From the outset ("Come here / Come here, little one"), Gluck's voice has addressed us with deceptive simplicity, the poems in lines so clear we "do not see the intervening fathoms." 

From within the earth's
bitter disgrace, coldness and barrenness

my friend the moon rises:
she is beautiful tonight, but when is she not beautiful?
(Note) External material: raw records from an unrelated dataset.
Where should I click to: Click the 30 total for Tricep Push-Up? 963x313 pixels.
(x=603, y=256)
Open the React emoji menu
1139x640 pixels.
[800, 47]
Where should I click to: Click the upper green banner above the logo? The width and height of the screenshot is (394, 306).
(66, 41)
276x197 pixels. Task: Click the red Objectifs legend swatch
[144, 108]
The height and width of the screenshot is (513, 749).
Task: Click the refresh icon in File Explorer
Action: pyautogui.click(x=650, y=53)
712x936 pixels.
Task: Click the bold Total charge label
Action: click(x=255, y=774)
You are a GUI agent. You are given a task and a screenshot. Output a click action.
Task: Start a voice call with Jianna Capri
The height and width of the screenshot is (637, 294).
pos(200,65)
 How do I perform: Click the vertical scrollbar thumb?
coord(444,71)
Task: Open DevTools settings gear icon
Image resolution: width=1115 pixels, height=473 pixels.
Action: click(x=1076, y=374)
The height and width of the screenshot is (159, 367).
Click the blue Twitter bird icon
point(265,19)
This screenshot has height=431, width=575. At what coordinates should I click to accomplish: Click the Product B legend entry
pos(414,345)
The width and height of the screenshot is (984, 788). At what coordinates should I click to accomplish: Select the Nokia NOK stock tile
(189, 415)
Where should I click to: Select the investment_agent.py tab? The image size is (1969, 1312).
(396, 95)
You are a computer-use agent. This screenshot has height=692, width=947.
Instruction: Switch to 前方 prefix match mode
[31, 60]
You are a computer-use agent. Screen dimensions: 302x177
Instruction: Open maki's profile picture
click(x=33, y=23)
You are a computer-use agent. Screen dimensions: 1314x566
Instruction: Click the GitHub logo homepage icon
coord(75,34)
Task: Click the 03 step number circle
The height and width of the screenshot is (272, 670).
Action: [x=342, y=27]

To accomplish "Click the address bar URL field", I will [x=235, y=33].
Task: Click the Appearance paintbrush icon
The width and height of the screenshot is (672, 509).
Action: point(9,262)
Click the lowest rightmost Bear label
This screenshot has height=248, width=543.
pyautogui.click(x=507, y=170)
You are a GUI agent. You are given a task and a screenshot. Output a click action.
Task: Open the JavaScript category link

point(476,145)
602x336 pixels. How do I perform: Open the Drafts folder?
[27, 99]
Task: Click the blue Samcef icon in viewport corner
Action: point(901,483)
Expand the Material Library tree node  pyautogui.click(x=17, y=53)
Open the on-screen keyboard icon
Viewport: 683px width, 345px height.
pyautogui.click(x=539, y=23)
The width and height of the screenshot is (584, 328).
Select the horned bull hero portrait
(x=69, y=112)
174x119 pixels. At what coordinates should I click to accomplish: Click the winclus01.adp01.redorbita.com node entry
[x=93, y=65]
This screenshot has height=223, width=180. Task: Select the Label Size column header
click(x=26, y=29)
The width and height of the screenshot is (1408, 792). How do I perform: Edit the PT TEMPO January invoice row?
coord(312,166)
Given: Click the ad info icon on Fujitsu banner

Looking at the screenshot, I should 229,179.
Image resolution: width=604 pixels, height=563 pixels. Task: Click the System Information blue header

To read these books together is to understand the governing paradox of a life lived in the body and of the work wrested from it, the one fated to die and the other to endure.

About the Author

Louise Glück is one of America’s finest contemporary poets. In 2020 Louise Glück has become the first American woman to win the Nobel prize for literature in 27 years, cited for “her unmistakable poetic voice that with austere beauty makes individual existence universal”. Glück is the 16th woman to win the Nobel, and the first American woman since Toni Morrison took the prize in 1993. Winner of the Pulitzer Prize, Glück is a former Poet Laureate of the United States and the author of a dozen widely acclaimed books. Stephen Dobyns, writing in the New York Times Book Review, said “no American poet writes better than Louise Glück, perhaps none can lead us so deeply into our own nature.” Pulitzer Prize winner Robert Hass has called her “one of the purest and most accomplished lyric poets now writing.” Evocative and lyrically graceful, Glück’s work is noted for its emotional intensity and technical precision. Glück’s considerable accomplishments as a poet are apparent in her 2013 collected works, Poems: 1962-2012. She received the 2014 National Book Award for her most recent collection of poems, Faithful and Virtuous Night, and in 2015 received the National Humanities Medal from the National Endowment for the Humanities. Her latest book of essays is titled American Originality.